En effet le marché du transport spatial est mondial ou plutôt il est largement dominé par SpaceX, avec en parallèle une concurrence potentielle indienne (ouverte sur les pays du « Sud ») et japonaise (locale) qui « pointe », et un marché fermé sino-russe (sans parler des petites pousses du NewSpace, comme Maia qui grandissent derrière!). SpaceX a réalisé en 2023 un nouveau record de 96 lancements (dont 91 Falcon-9 et 5 Falcon Heavy), soit 50% de plus qu’en 2022 et quasiment la moitié des lancements mondiaux (211 réalisés en comptant les 63 de la Chine, les 7 de l’Inde, les 3 du Japon…et les trois de l’Europe). SpaceX vise 148 lancements en 2024. Au point de vue de la capacité (volume et surtout masse), Ariane-6 se situe à peu près au niveau du Falcon-9 et loin en-dessous du Falcon Heavy (sans parler du Starship, hors catégories). C’est un lanceur moyen. Dans ce marché, il est évident que la confiance et le coût jouent. Les lanceurs indiens (« GSLV » de l’ISRO) sont structurellement moins chers du fait du niveau général des salaires dans le pays mais ils sont petits et en concurrence avec VEGA. Les lanceurs japonais (« H3 » de la JAXA) sont moins puissants, dans une catégorie intermédiaire (capacités un peu au-dessus du VEGA-C). Les lanceurs indiens et japonais sont nouveaux mais maintenant qu’ils ont donné (difficilement) leurs premières preuves, ils vont bien sûr continuer. Les lanceurs de SpaceX sont moins chers en raison des énormes économies d’échelle dont bénéficie la société du fait (1) du nombre de lancements très important en termes absolus et relatifs qu’elle effectue chaque année ; (2) de la réutilisabilité très largement pratiquée et qui est d’ailleurs un des facteurs qui les a conduits à dominer le marché (actuellement tous les lanceurs Falcon-9 sont réutilisé, le record est l’un de ces « boosters » réutilisé 22 fois). Par ailleurs les lancements des fusées d’ArianeGroup sont plus chers du fait outre les avantages acquis par les véhicules de SpaceX ci-dessus mentionnés, (3) d’une production européenne multicentrée en Europe et d’un lancement de l’autre côté de l’Atlantique ; (4) d’une direction multinationale qui suppose bien évidemment de la concertation et des accords.
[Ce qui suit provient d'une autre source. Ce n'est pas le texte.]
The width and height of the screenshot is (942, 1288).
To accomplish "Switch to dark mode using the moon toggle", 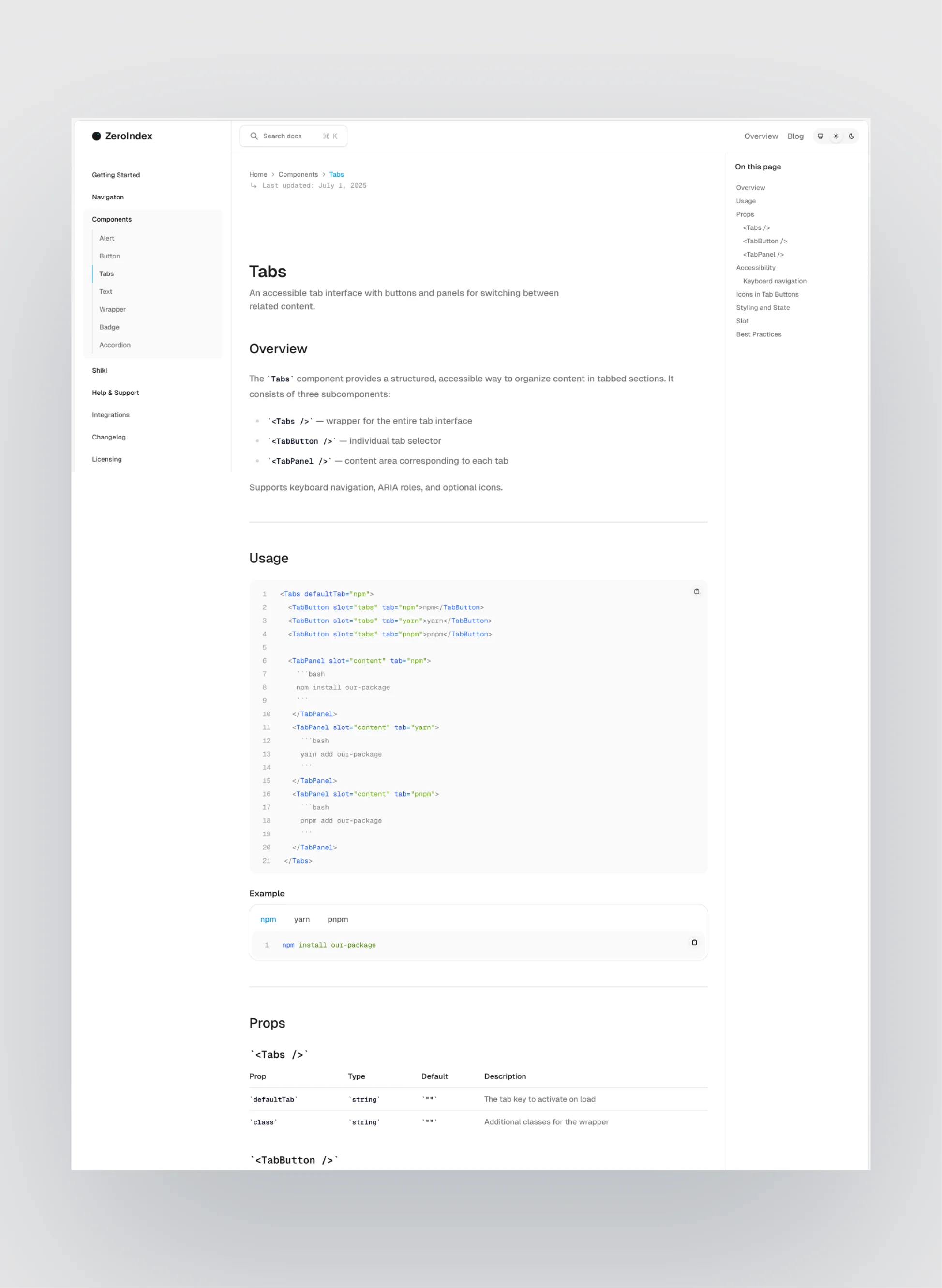I will [852, 136].
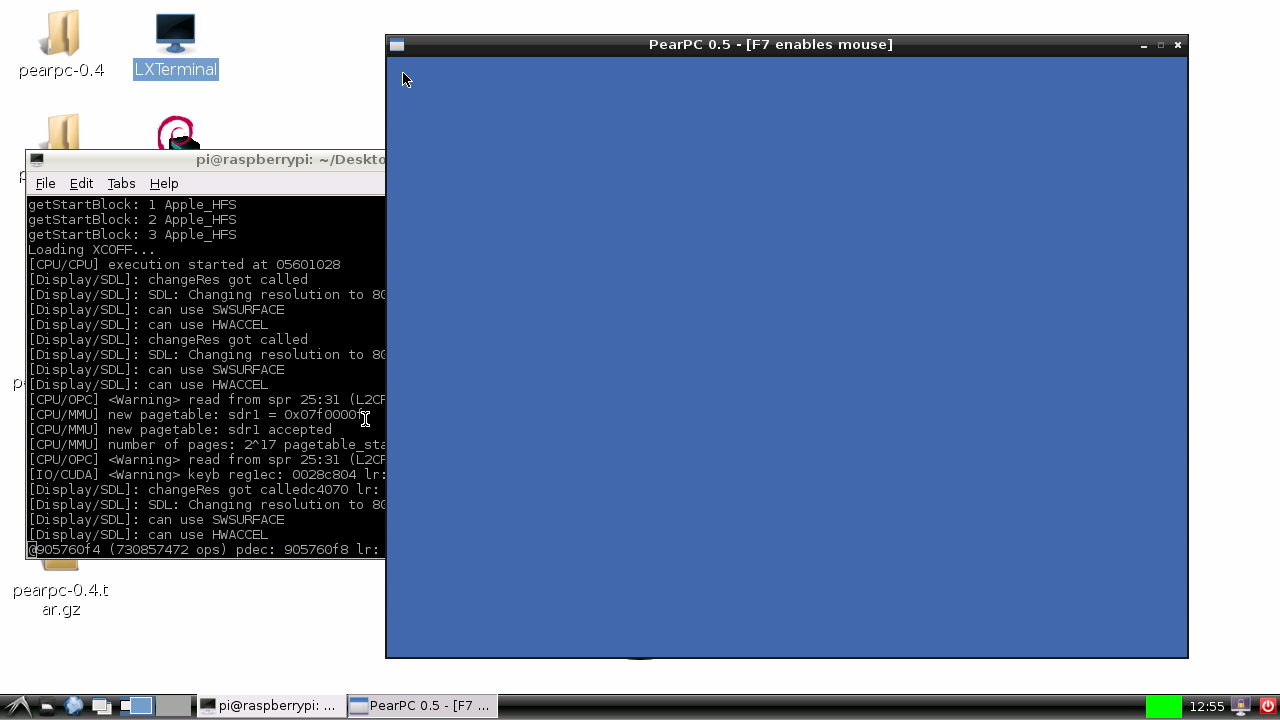This screenshot has height=720, width=1280.
Task: Click the iconify all windows taskbar button
Action: [x=101, y=707]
Dans ce contexte Ariane-6 va d’abord devoir faire ses preuves techniques c’est-à-dire démontrer sa fiabilité et cela ne se fera pas en un jour c’est-à-dire qu’il lui faudra effectuer un minimum de lancements sans faute. Elle devra au début jouer sur sa clientèle captive, c’est-à-dire toutes les institutions qui n’auront pas le choix du lanceur du fait de leur affiliation nationale. Mais, vu les dernières années d’Ariane-5, cela ne fait pas beaucoup de lancements car on part pratiquement de zéro. Ensuite, à fonctionnement égal avec les dernières années d’Ariane-5 on peut dire qu’elle bénéficiera de coûts structurellement moins élevés que cette dernière. C’est d’ailleurs pour cela qu’Ariane-6 a remplacé Ariane-5. Les volumes beaucoup mieux ajustés aux charges permettront un ajustement des coûts puisqu’on ne lancera plus un satellite de 3 tonnes avec une capacité inutilisée de 2 tonnes ou encore qu’on pourra loger plusieurs charges ensemble sous la même coiffe, même si elles ne sont pas destinées à être libérées à la même altitude. Ceci dit la non-réutilisation restera un gros problème car SpaceX en joue énormément et par ailleurs SpaceX peut se permettre grâce à sa force acquise, de développer constamment sa recherche ingénieriale. Il faudra donc que les pays membres de l’ESA (donc leurs contribuables) continuent à subventionner le spatial pendant des années et ce au moins jusqu’à ce que la « successeure » d’Ariane-6, « Ariane Next » arrive sur le marché…dans les années 30. Pour le moment ce n’est qu’un projet. Bon courage !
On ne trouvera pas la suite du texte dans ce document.